• [Exercise objective]
Reproduce the records between the line containing "You are a GUI" and the line containing "point(9,32)", inclusive, and leave the pictures out of your answer.

• [Records provided]
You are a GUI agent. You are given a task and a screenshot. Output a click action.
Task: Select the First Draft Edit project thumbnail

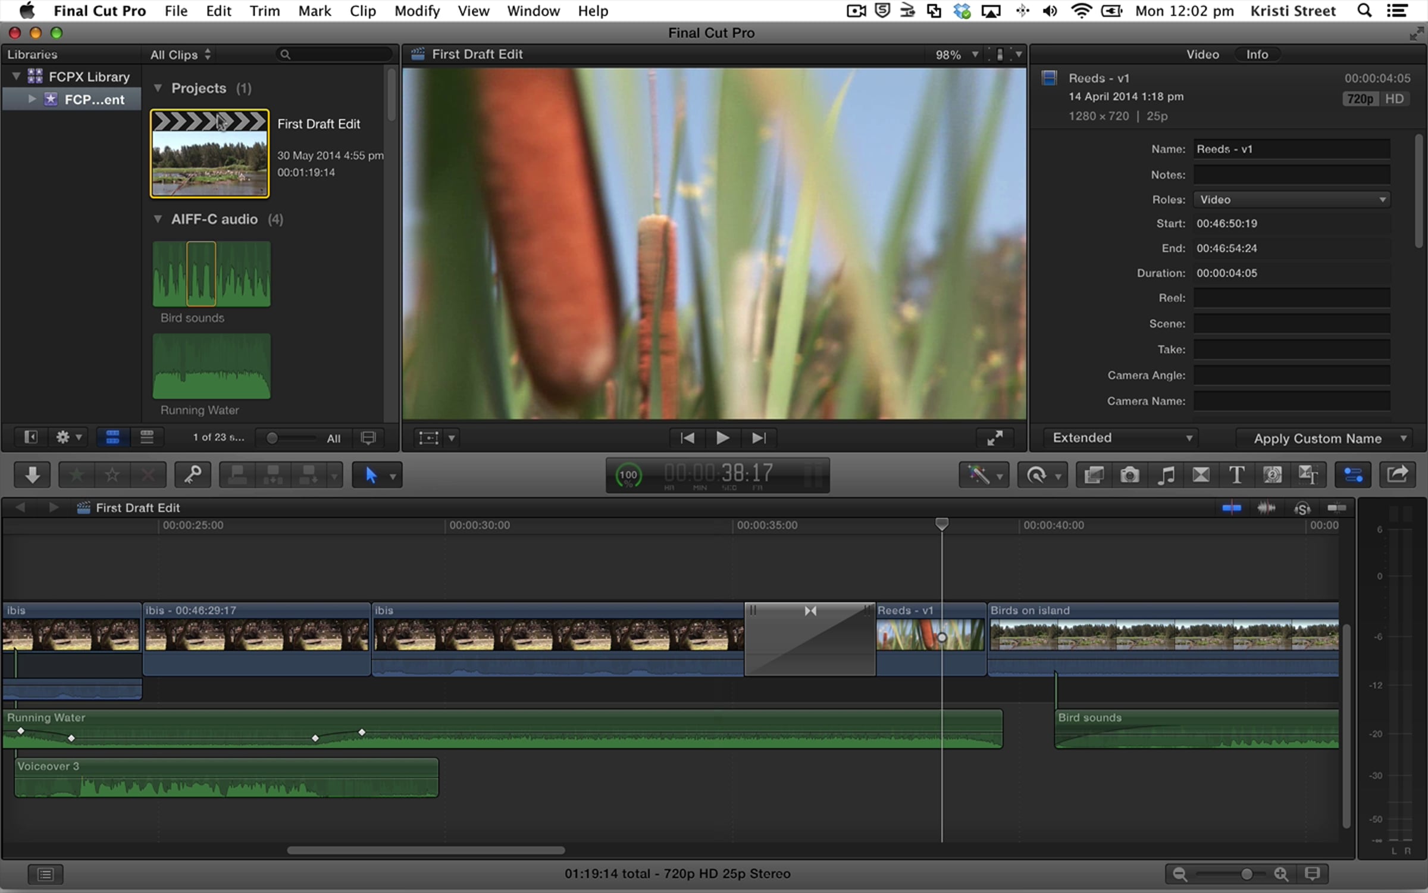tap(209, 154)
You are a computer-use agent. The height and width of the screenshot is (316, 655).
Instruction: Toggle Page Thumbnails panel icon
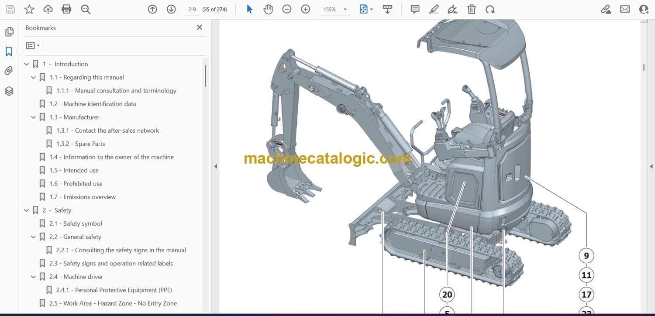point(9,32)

--

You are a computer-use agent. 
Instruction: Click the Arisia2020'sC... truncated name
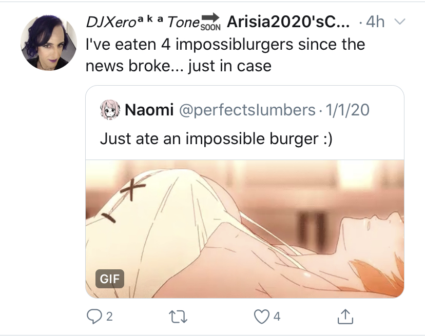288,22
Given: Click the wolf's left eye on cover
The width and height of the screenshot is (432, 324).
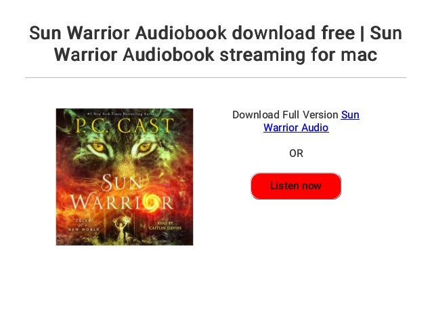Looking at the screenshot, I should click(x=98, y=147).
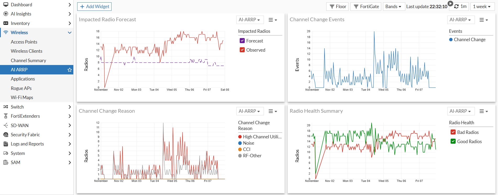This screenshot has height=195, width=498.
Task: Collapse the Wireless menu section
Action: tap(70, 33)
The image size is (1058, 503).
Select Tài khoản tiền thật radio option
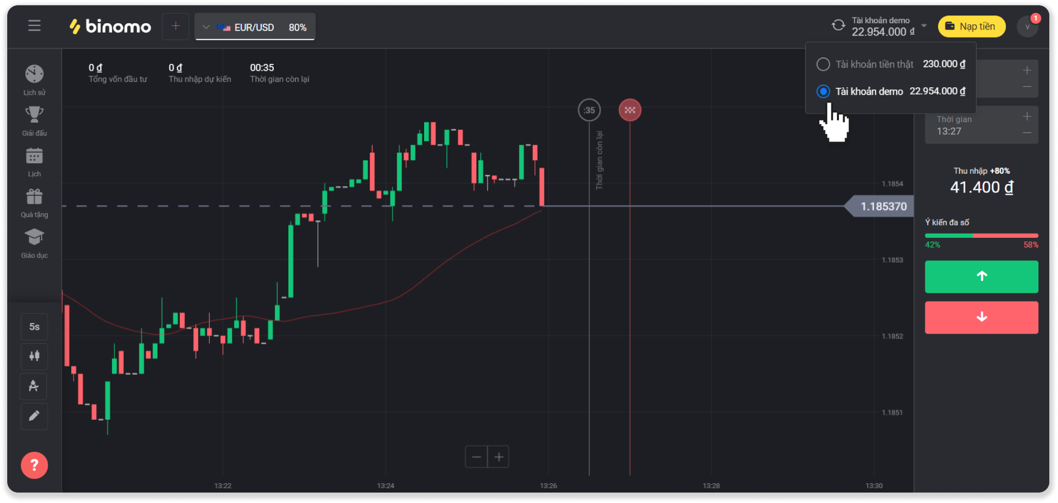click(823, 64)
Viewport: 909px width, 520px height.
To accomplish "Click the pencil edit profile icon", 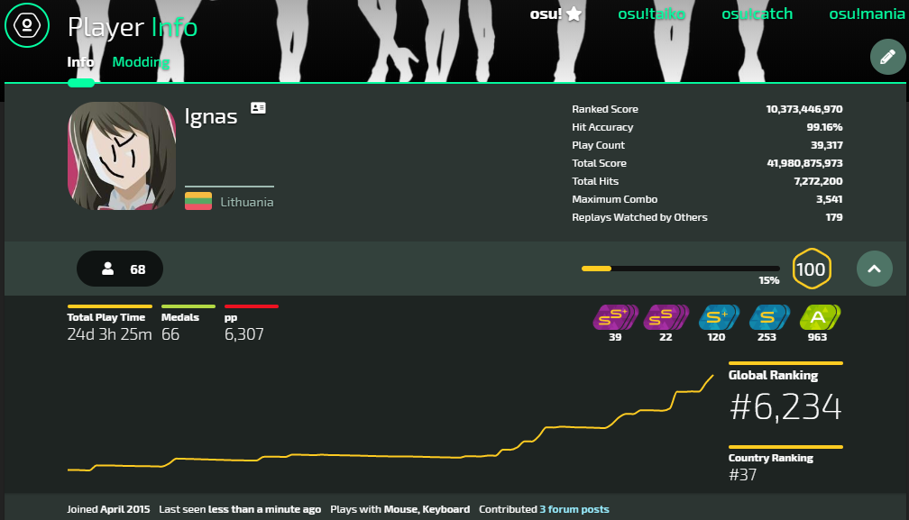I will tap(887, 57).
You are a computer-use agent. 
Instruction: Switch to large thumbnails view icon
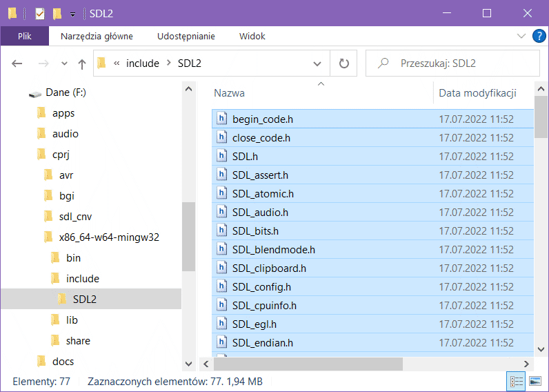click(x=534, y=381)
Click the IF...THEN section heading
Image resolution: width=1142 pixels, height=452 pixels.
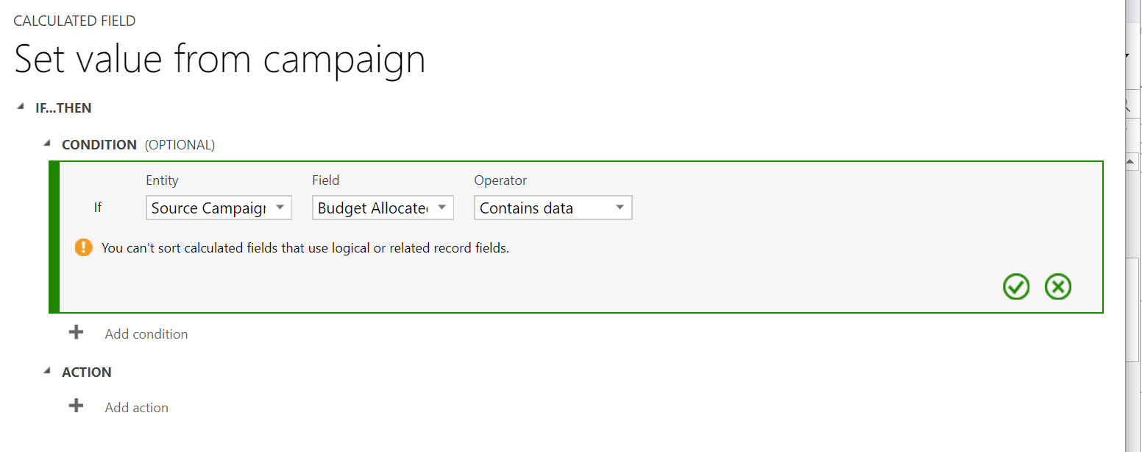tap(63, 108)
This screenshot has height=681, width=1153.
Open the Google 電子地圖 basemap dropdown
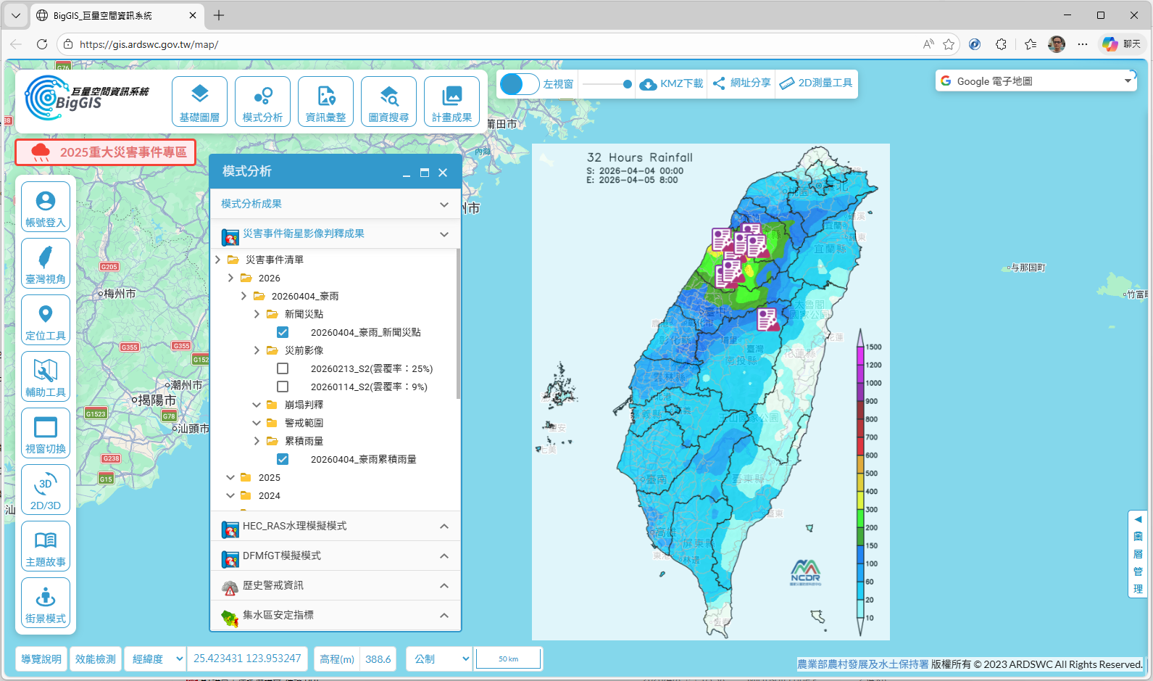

• [Output of the exercise]
You are a GUI agent. You are given a task and a screenshot. Output a click action.
Task: Select the First Draft Edit project thumbnail

tap(209, 154)
You are a computer-use agent. The height and width of the screenshot is (316, 655).
Instruction: Toggle Page Thumbnails panel icon
point(9,32)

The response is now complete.